The home is supposed to be a place we go to relax and unwind. At the end of a busy day this should be a safe haven where we can forget our troubles and unwind and where we can recharge our batteries.

Unfortunately though this is often not how our homes end up. Rather, many of us find our homes are places that simply pile on more stress and remind us of all the things we need to do. This happens because things become disorganised and untidy leaving us with lots of cleaning to do, and it happens because things invariably go wrong. Try relaxing when you have dirty washing all over the floor and the boiler won’t work…

For these reasons you often need to create a space within a space in order to really relax. In other words you need to create a room that is specifically designed for relaxing within your home. This can ensure that you always have at least one place where you can get away, and this in turn will have great effects on your health.

To that end then, let’s take a look at how you can create a relaxation room within your home that will give you a place where you can calm down and let your body and mind rejuvenate themselves.

The Basics

What this room should basically consist of is a minimalist design coupled with a comfortable place to sit and something nice to look at. Japanese Zen gardens are an example of a space designed for meditation, and here the layout and design is intended specifically to be minimalist and to avoid ‘distractions’ and clutter. Keeping this room as minimal in design as possible will also help you to avoid the space becoming cluttered or untidy. If there’s barely anything in here, then you can rest assured that it will never get badly cluttered and untidy.

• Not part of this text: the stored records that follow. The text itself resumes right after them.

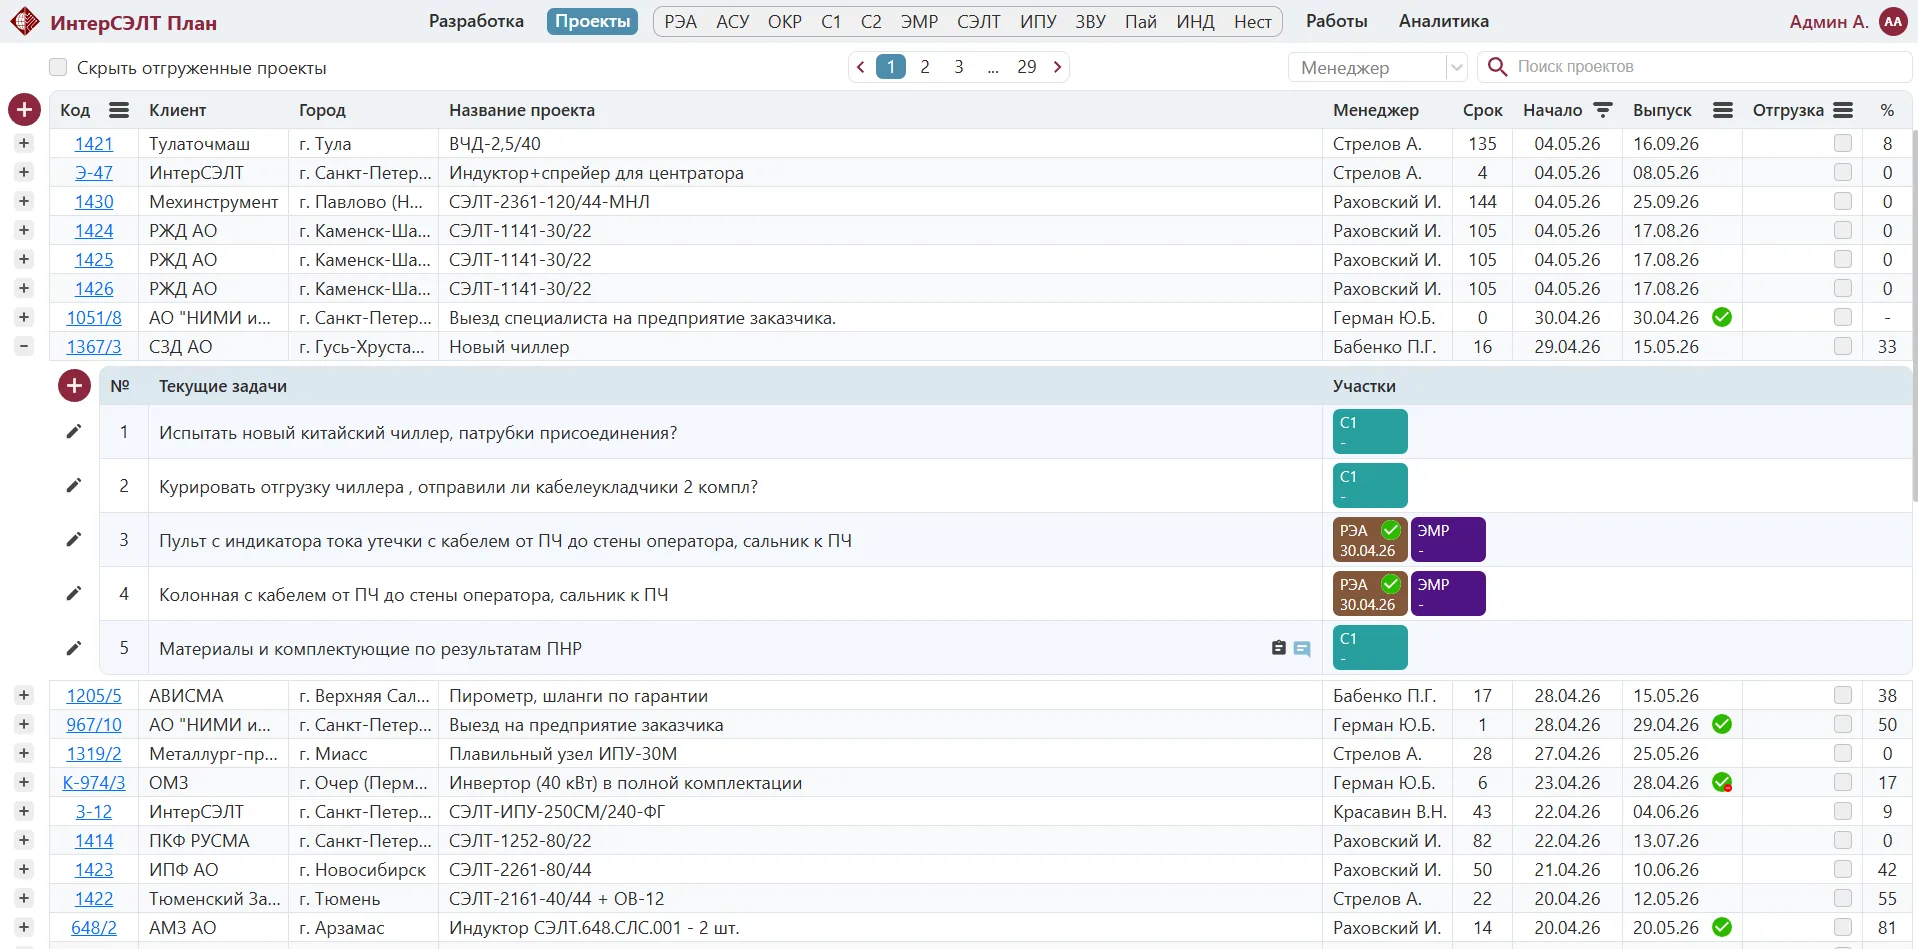Image resolution: width=1918 pixels, height=949 pixels.
Task: Enable Скрыть отгруженные проекты checkbox
Action: click(x=58, y=67)
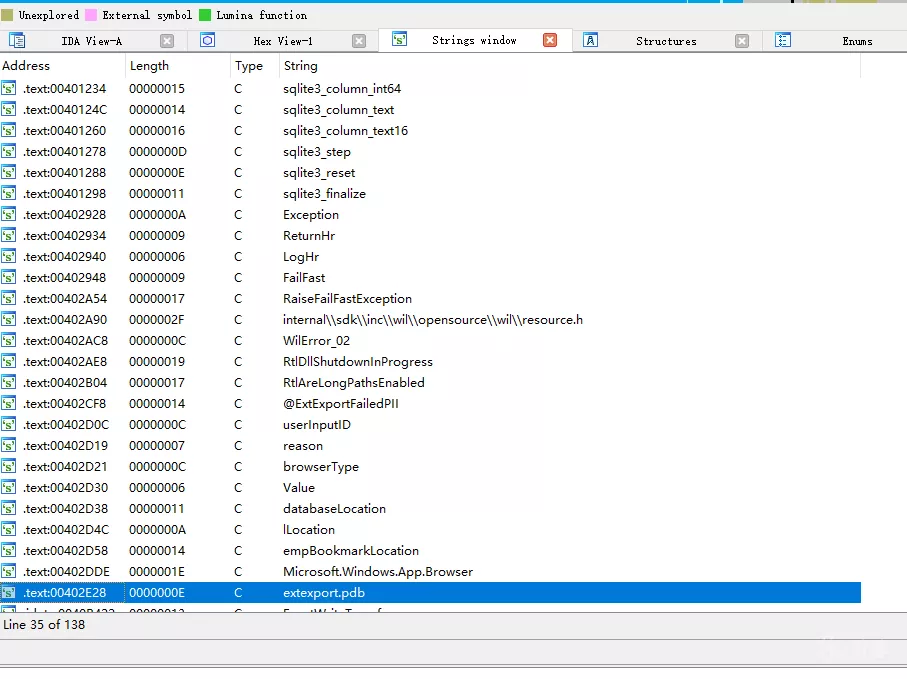Click the Enums tab icon
The width and height of the screenshot is (907, 679).
[x=783, y=40]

Note that although you want a comfortable seat, you don’t want anything too comfortable. Head to a meditation room in a spa and you will often find the seats are made from stone. Why? Because this prevents you from going to sleep – thus enabling you to walk between wakefulness and sleep in the state known as ‘hypnagogia’. This will allow your brain to relax and unwind, and it’s actually a tool that many creative thinkers through history have used to come up with ideas and inspiration.

Added Touches

In terms of something to look at, the best option would be a well-maintained garden. Making your conservatory into your meditation room then is a good option and will help you to get natural light and the calming effect of a natural environment too. This is very useful too if you struggle with mobility, maybe rely on platform lifts for wheelchairs and can’t easily get outside as it ensures you can still enjoy the benefits of your garden.

You also need two other things: a pleasant warmth and some kind of relaxing music. Thus your meditation room should also feature a sound system of some sort that you can use to play calming tunes, and perhaps some kind of heater that you can use to provide an ‘oasis’ of warmth.